Alle Lof is aan Allah.
Ibn al-Qayyim (moge Allah genadig met hem zijn) zei: Het is de moslims niet toegestaan de feesten van de mushrikeen bij te wonen volgens de concensus van de respectabele geleerden. De Fuqaha (rechtsgeleerden) die de 4 wetscholen (madhab) volgen, hebben dit duidelijk in hun boeken vermeldAl-Bayhaqi leverde over met een sahih isnaad (betrouwbare keten van overleveraars) van Umar ibn al-Khattab dat deze zei: Ga niet naar de mushrikeen in hun kerken op de dagen van hun feesten, want de Goddelijke Toorn daalt over hen neer. En Umar zei ook: Vermijdt de vijanden van Allah op hun feesten.Al-Bayhaqi leverde met een jayyid isnaad over van AbdAllah ibn Amr dat deze zei: Wie zich vestigt in een land van niet-Arabieren en hun nieuw jaar en feesten viert en hen imiteert en in deze staat sterft, zal met hen verzameld worden op de Dag der Opstanding. (ahkaam ahl al-dhimma , 1/723-724)


De ongelovigen feliciteren met Kerstmis of andere van hun feestdagen is haraam, volgens alle geleerden. Ibn al-Qayyim (moge Allah genadig met hem zijn) zei in ahkaam al-dhimma: De kuffaar feliciteren met rituelen die alleen bij hen horen is haraam, net als hen feliciteren met hun feesten en vasten door te zeggen: prettige feestdagen of veel plezier met je feestof iets dergelijks. Als degene die dit zegt gered is van kufr (dus moslim is) is dit nog steeds verboden. Het is als iemand feliciteren met het buigen voor het kruis of erger dan dat. Het is een net zo grote zonde als het feliciteren van iemand die wijn drinkt, of vermoord heeft of onwettige sexuele relaties heeft enz. Velen van degene die geen respect voor hun religie hebben, vallen in deze valkuil; zij realiseren zich het beledigende van deze handelingen niet. Wie iemand feliciteert met zijn ongehoorzaam of bidah (toevoegingen) of kufr (ongeloof) stelt zichzelf bloot aan de Toorn en Woede van Allah.
Het feliciteren van de kuffaar op hun feestdagen is haraam in de mate zoals ibn al-Qayyim beschrijft, omdat het impliceert dat iemand deze handelingen van kufr accepteert of goedkeurt, zelfs als men deze handelingen niet accepteert voor zichzelf.
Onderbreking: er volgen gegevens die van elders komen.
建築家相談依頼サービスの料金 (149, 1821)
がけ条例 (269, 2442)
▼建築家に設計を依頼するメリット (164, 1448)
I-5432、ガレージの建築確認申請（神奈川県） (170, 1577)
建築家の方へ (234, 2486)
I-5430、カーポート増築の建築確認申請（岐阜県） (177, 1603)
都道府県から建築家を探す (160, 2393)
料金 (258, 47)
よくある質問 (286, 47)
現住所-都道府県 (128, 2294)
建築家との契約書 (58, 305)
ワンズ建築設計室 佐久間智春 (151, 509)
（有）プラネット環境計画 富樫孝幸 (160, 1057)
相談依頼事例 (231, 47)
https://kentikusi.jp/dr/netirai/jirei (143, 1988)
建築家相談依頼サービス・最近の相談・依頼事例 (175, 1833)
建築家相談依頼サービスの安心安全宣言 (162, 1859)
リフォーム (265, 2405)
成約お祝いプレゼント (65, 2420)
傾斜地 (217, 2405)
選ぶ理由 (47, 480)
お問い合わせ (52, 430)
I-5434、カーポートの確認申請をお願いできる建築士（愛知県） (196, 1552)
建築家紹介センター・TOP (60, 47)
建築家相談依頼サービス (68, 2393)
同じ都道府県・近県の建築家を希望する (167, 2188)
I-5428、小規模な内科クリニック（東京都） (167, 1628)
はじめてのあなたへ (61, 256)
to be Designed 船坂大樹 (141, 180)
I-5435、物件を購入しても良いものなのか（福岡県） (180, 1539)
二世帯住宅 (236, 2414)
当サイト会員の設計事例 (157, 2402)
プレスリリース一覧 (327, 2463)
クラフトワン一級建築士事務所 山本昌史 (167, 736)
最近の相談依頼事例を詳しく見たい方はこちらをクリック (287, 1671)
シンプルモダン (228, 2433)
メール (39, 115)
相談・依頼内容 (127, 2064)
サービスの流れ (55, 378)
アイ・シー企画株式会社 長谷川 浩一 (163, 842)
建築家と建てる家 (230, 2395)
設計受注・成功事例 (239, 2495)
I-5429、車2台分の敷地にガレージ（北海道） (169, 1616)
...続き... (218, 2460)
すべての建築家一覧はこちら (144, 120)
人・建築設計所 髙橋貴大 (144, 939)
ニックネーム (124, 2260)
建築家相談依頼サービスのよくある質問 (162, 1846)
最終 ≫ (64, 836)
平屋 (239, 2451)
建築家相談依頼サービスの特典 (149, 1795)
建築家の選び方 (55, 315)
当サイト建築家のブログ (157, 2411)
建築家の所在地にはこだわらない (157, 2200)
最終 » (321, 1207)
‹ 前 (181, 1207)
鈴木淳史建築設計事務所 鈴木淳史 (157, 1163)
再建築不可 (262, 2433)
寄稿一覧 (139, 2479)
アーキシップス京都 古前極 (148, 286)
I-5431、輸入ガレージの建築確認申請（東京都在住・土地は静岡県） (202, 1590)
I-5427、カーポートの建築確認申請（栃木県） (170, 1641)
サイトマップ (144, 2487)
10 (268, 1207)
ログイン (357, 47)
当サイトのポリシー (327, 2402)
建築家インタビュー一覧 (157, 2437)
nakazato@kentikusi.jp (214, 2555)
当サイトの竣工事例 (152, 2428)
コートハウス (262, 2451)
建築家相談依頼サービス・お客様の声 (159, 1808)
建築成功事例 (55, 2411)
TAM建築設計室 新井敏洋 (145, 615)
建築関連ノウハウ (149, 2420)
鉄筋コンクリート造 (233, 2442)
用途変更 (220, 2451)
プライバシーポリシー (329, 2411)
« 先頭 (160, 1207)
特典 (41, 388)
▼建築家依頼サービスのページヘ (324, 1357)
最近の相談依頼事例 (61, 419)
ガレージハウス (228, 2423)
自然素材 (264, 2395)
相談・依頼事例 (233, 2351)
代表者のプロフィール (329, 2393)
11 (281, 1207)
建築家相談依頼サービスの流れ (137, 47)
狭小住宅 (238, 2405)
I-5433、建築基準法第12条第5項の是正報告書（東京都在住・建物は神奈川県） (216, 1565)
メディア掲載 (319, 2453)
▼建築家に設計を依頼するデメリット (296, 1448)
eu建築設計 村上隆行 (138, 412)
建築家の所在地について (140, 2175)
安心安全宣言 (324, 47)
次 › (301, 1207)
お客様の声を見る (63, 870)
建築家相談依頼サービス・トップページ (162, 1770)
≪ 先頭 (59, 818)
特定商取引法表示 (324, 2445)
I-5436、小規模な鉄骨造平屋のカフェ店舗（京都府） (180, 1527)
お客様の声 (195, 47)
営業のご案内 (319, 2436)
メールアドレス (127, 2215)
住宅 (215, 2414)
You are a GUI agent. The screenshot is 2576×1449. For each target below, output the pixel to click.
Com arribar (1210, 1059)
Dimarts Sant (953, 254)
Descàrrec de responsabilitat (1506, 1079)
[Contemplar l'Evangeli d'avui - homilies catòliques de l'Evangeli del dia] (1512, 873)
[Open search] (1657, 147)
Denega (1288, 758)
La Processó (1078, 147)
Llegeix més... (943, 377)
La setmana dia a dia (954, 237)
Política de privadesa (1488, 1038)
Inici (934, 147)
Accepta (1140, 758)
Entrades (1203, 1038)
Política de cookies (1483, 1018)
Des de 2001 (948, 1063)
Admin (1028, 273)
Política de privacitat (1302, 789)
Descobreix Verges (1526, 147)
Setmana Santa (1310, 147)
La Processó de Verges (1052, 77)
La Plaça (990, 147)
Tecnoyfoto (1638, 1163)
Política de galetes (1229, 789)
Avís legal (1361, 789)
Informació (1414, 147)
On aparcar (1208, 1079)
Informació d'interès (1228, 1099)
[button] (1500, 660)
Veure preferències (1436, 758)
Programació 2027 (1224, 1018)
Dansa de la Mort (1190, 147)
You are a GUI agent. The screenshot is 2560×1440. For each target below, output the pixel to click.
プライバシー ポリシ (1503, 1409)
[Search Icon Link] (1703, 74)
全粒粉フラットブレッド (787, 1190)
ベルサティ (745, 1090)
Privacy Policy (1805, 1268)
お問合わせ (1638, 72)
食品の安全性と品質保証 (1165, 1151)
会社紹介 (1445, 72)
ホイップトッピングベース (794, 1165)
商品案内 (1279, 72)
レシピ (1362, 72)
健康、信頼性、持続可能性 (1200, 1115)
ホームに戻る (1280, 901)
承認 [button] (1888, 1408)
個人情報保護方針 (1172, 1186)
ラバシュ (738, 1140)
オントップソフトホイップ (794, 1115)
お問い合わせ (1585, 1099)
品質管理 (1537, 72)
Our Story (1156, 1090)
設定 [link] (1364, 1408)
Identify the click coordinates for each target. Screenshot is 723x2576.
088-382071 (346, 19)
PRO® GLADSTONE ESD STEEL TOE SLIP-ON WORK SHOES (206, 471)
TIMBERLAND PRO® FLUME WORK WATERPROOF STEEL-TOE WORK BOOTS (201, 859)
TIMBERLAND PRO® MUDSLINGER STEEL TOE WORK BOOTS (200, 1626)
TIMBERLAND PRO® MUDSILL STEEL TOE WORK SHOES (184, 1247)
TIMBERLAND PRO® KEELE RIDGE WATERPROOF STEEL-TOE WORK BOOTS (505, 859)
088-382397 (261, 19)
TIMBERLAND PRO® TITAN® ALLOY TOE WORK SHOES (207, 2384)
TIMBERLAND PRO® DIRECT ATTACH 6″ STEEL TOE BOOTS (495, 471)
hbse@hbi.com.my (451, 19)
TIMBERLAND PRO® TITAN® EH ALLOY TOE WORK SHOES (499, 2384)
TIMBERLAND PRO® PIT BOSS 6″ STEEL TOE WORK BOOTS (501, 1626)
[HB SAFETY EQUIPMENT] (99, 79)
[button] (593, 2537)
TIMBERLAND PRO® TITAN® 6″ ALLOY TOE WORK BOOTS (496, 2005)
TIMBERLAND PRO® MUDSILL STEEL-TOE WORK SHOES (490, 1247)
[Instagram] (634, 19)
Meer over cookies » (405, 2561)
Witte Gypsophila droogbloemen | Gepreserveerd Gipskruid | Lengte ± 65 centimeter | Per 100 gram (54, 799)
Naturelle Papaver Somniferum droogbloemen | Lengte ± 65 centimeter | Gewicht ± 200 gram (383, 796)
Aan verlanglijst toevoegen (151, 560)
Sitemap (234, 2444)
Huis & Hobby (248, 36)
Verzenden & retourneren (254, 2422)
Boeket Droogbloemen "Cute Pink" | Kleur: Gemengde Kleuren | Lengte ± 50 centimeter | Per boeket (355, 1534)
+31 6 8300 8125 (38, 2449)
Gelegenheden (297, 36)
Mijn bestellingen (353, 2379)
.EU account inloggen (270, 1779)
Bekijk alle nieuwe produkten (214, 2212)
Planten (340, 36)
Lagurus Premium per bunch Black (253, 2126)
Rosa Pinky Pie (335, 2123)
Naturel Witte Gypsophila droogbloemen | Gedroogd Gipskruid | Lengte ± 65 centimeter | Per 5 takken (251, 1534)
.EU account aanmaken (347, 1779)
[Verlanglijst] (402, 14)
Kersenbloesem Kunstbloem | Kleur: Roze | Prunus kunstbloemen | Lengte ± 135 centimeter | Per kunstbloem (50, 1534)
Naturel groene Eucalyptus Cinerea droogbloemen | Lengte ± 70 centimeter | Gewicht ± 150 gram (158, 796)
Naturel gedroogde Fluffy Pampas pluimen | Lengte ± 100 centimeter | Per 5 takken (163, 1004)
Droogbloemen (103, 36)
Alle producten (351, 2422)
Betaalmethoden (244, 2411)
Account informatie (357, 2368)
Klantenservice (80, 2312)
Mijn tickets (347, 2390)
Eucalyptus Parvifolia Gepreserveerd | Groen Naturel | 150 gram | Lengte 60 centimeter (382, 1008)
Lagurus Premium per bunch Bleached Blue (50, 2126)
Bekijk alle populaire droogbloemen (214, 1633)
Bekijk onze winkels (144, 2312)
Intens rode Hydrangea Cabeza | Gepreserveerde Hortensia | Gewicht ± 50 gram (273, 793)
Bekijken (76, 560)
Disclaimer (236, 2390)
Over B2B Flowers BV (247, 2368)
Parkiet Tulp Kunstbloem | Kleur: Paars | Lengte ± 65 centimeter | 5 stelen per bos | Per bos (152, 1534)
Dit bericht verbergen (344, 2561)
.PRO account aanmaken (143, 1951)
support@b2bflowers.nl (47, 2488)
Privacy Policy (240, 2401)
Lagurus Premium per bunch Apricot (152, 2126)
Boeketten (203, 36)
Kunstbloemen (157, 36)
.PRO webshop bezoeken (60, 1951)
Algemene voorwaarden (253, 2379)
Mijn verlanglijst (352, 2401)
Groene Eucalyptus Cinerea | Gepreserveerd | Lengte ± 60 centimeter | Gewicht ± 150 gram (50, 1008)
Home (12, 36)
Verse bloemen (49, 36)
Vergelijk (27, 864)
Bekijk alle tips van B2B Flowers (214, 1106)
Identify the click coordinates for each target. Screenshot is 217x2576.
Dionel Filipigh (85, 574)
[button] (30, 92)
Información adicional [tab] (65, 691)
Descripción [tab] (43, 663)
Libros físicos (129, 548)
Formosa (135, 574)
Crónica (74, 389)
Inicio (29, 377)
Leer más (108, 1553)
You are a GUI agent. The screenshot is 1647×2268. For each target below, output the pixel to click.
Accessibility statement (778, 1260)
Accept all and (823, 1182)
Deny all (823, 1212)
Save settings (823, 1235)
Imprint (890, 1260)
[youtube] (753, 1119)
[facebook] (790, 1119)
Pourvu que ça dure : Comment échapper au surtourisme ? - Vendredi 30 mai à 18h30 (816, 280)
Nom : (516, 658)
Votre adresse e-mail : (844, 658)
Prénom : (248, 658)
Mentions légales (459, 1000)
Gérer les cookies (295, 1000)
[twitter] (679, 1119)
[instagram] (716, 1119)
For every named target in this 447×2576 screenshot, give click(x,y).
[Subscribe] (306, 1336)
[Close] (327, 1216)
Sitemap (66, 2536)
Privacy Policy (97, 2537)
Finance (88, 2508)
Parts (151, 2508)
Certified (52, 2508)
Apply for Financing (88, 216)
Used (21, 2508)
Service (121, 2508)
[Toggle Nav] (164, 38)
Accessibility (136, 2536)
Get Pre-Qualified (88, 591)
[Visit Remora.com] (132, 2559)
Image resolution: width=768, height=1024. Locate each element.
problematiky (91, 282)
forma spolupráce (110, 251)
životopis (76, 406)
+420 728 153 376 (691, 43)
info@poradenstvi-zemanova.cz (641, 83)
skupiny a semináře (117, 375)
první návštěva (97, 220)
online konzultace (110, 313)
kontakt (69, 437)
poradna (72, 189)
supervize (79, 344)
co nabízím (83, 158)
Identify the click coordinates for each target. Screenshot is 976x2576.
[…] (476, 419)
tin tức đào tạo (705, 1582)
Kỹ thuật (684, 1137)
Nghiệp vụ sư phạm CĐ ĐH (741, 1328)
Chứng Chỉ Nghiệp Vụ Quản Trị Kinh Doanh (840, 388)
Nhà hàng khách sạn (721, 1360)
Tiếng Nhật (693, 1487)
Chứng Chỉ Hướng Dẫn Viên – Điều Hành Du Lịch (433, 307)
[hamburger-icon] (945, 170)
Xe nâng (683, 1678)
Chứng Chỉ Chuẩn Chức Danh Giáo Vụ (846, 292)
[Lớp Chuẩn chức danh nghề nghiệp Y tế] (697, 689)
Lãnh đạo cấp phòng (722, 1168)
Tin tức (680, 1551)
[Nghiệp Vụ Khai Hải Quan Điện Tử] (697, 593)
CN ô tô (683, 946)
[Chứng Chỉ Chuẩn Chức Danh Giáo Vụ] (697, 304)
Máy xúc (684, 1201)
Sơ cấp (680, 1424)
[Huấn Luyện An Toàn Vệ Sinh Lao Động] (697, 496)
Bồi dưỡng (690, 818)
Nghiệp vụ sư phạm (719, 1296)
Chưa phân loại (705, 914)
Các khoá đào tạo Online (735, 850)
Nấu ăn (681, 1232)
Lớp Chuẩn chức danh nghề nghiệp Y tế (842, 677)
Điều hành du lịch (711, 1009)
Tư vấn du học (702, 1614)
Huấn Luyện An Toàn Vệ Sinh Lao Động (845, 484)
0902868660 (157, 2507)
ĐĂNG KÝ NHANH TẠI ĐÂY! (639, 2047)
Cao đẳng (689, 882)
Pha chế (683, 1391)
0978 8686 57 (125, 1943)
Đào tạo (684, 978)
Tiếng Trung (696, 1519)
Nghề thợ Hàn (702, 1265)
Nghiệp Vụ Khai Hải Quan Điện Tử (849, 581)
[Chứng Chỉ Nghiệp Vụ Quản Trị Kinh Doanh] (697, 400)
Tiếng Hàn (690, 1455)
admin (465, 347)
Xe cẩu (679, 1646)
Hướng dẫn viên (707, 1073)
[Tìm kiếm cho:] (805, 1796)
De moslim zou geen daden van kufr moeten accepteren of goedkeuren, want Allah zal niets van dit accepteren, zoals Hij zegt (interpretatie van de betekenis): Als jullie niet geloven; voorwaar Allah heeft jullie niet nodig. En de ondankbaarheid van Zijn dienaren behaagt Hem niet; maar wanneer jullie dankbaar zijn dan heeft Hij behagen in jullie. (39:7)

_Vandaag heb ik jullie godsdienst voor jullie vervolmaakt en heb Ik Mijn Gunst voor jullie volledig gemaakt en heb Ik de islam voor jullie als godsdienst gekozen. (5:3)_ 
Dus hen feliciteren is verboden ook al zijn het je collegas (of familie). Als zij ons groeten (feliciteren) op de dag van hun feesten, zouden we niet moeten reageren, want het zijn niet onze feesten en het zijn geen geaccepteerde feesten door Allah. Deze feesten zijn vernieuwingen in hun religies en zelfs die feesten die vroeger voorgeschreven zijn, zijn opgeheven door de religie van islam gezonden aan Mohammed (vrede zij met hem) voor de hele wereld. Allah zegt (interpretatie van de betekenis): En wie er een andere godsdienst dan de islam zoekt; het al niet van hem aanvaard worden en hij behoort in het Hiernamaals tot de verliezers. (3:85) Het is verboden (haraam) om uitnodigingen op deze dagen te aanvaarden omdat dit erger is dan hen feliciteren omdat je aktief deelneemt aan deze dagen. Moslims zijn verboden de kuffaar te imiteren door zelf feestjes op deze dagen te organiseren of cadeaus te geven of snoep of eten te geven of vrij van hun werk te nemen, omdat de profeet (vrede zij met hem) zei: degene die een volk imiteert, is een van hen. Sheick al-Islaam ibn Taymiyyah zegt in zijn boek: hen imiteren in sommige van hun feesten impliceert dat men tevreden is met hun valse geloof en handelingen en geeft hen de hoop dat ze de gelegenheid zullen hebben om de zwakkeren te vernederen en te misleiden. Degene die iets van het voorgaande doet, begaat een zonde, of hij het nu doet uit beleefdheid of om vriendelijk te zijn, of omdat hij te verlegen is om te weigeren of wat voor reden dan ook want dit is hypocrisie in islam en omdat het de ongelovigen trots op hun religie maakt.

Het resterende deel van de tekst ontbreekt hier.